How to integrate an AzureMLCallback for logging in Azure?

davidefiocco · October 23, 2020, 4:03pm

Hi!

I saw that @sgugger recently refactored the way in which transformers integrates with tools to visualize logs in a more helpful way: https://github.com/huggingface/transformers/pull/7596

As I am running in Azure and using AzureML, I was trying to see if I could do something similar.
Prior to the PR above, I could add a pair of very simple snippets that allowed to send information to Azure via azureml.core.Run class - Azure Machine Learning Python | Microsoft Learn

I tried to replicate the above with the new approach, but I may be missing something obvious.
I created a new callback class in integrations.py

class AzureMLCallback(TrainerCallback):

    def __init__(self, azureml_run=None):
        assert (
            _has_azureml
        ), "AzureMLCallback requires azureml to be installed. Run `pip install azureml-sdk`."
        self.azureml_run = azureml_run

    def on_init_end(self, args, state, control, **kwargs):
        if self.azureml_run is None and state.is_world_process_zero:
            self.azureml_run = Run.get_context()

    def on_log(self, args, logs=None, **kwargs):
        if self.azureml_run:
            for k, v in logs.items():
                if isinstance(v, (int, float)):
                    self.azureml_run.log(k, v, description=k)

and did another bunch of other minor changes.

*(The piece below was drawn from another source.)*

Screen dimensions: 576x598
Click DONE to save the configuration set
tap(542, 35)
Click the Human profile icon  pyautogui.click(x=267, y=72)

Upon installing on a machine my fork of the library with

pip install git+https://github.com/davidefiocco/transformers.git@c32718170899d1110a77ab116a2a60bbe326829e --quiet

when running

python run_glue.py --model_name_or_path bert-base-cased \
                    --task_name CoLA \
                    --do_train \
                    --do_eval \
                    --train_file ./glue_data/CoLA/train.tsv \
                    --validation_file ./glue_data/CoLA/dev.tsv \
                    --max_seq_length 128 \
                    --per_device_train_batch_size 32 \
                    --learning_rate 2e-5 \
                    --num_train_epochs 3.0 \
                    --output_dir output \
                    --evaluation_strategy steps \
                    --logging_steps 8 \
                    --eval_steps 4

I get the error:

Traceback (most recent call last):
File “run_glue.py”, line 417, in
main()
File “run_glue.py”, line 352, in main
model_path=model_args.model_name_or_path if os.path.isdir(model_args.model_name_or_path) else None
File “/usr/local/lib/python3.6/dist-packages/transformers/trainer.py”, line 792, in train
self._maybe_log_save_evaluate(tr_loss, model, trial, epoch)
File “/usr/local/lib/python3.6/dist-packages/transformers/trainer.py”, line 853, in _maybe_log_save_evaluate
metrics = self.evaluate()
File “/usr/local/lib/python3.6/dist-packages/transformers/trainer.py”, line 1291, in evaluate
self.log(output.metrics)
File “/usr/local/lib/python3.6/dist-packages/transformers/trainer.py”, line 1044, in log
self.control = self.callback_handler.on_log(self.args, self.state, self.control, logs)
File “/usr/local/lib/python3.6/dist-packages/transformers/trainer_callback.py”, line 366, in on_log
return self.call_event(“on_log”, args, state, control, logs=logs)
File “/usr/local/lib/python3.6/dist-packages/transformers/trainer_callback.py”, line 382, in call_event
**kwargs,
TypeError: on_log() got multiple values for argument ‘logs’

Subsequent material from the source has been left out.